東アジア共同体研究所

米中関係注意報~中国とのイデオロギー対立を前面に出して「有志連合」を呼びかける米政権 

Alternative Viewpoint 第7号

2020年7月30日

はじめに

7月23日、マイク・ポンペイオ米国務長官が「共産主義国家中国と自由世界の未来」と題し、中国大批判の演説を行った。[i] 米国政府あるいは米国の政治家が中国を悪しざまに言うのは珍しいことではない。今年11月には大統領選挙と連邦・州等の議会選挙がある。またぞろ、有権者受けのする〈中国叩き〉に精を出しているんだな、と冷ややかに見る向きもあろう。しかし、今回ばかりは度を超えている。米外交の責任者がこれだけ露骨に中国との対決を宣言すれば、「作用・反作用」によって米中双方が〈対決の袋小路〉を突き進む可能性は極めて高い。

 Alternative Viewpoint(AVP)の第3号(5月27日)[ii] と第4号(5月30日)[iii] では米中対立をテーマにとりあげ、それが「もう後戻りできない」ところまで進んだ、と論じた。だが、米中対立が激化するスピードは想像を超えていた。2か月前はまだ、「中国もさすがに戦狼外交の愚かさに気づいて多少は軌道修正するだろう」と期待していた。「いかにトランプ政権といえども、国内でコロナが蔓延する中にあって対中戦線を拡大することには限度がある」とも見くびっていた。私の見通しは甘かった。

________

依頼内容 A →
本文によると、ポンペイオ米国務長官が7月23日に行った演説の題は何ですか。
依頼内容 B →
本文のうち、「米中関係注意報~中国とのイデ」を含む語句で始まり「いた。私の見通しは甘かった。」で終わる部分を、「戦狼外交」を「強硬外交」に入れ替えて書き直してください。

保存データ →

________

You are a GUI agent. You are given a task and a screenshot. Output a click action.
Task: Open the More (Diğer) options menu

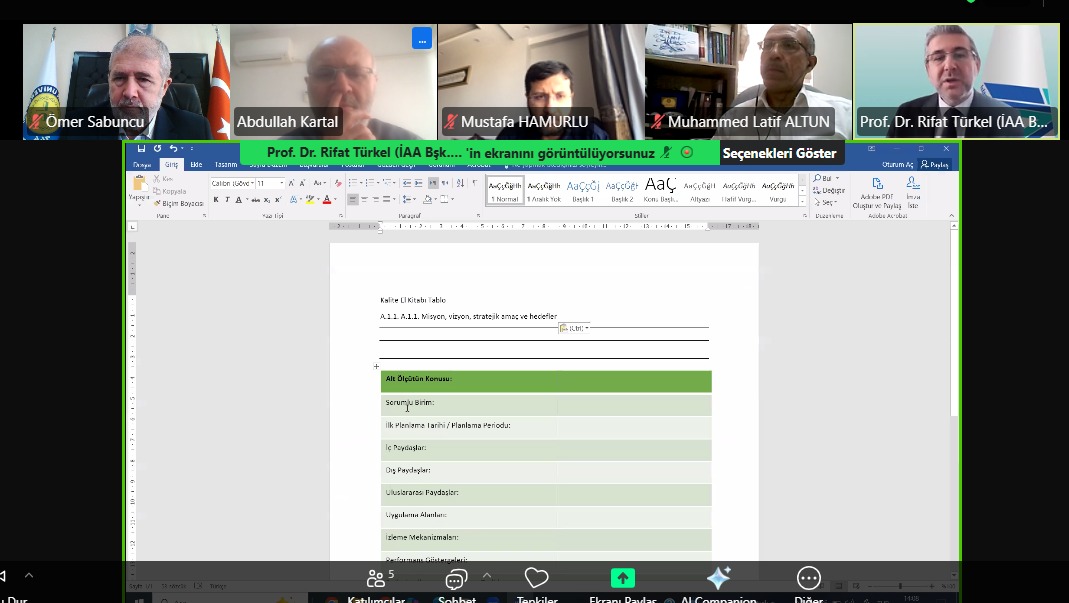click(x=808, y=580)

________

解答全文 A →
「共産主義国家中国と自由世界の未来」です。

解答全文 B →
米中関係注意報~中国とのイデオロギー対立を前面に出して「有志連合」を呼びかける米政権 

Alternative Viewpoint 第7号

2020年7月30日

はじめに

7月23日、マイク・ポンペイオ米国務長官が「共産主義国家中国と自由世界の未来」と題し、中国大批判の演説を行った。[i] 米国政府あるいは米国の政治家が中国を悪しざまに言うのは珍しいことではない。今年11月には大統領選挙と連邦・州等の議会選挙がある。またぞろ、有権者受けのする〈中国叩き〉に精を出しているんだな、と冷ややかに見る向きもあろう。しかし、今回ばかりは度を超えている。米外交の責任者がこれだけ露骨に中国との対決を宣言すれば、「作用・反作用」によって米中双方が〈対決の袋小路〉を突き進む可能性は極めて高い。

 Alternative Viewpoint(AVP)の第3号(5月27日)[ii] と第4号(5月30日)[iii] では米中対立をテーマにとりあげ、それが「もう後戻りできない」ところまで進んだ、と論じた。だが、米中対立が激化するスピードは想像を超えていた。2か月前はまだ、「中国もさすがに強硬外交の愚かさに気づいて多少は軌道修正するだろう」と期待していた。「いかにトランプ政権といえども、国内でコロナが蔓延する中にあって対中戦線を拡大することには限度がある」とも見くびっていた。私の見通しは甘かった。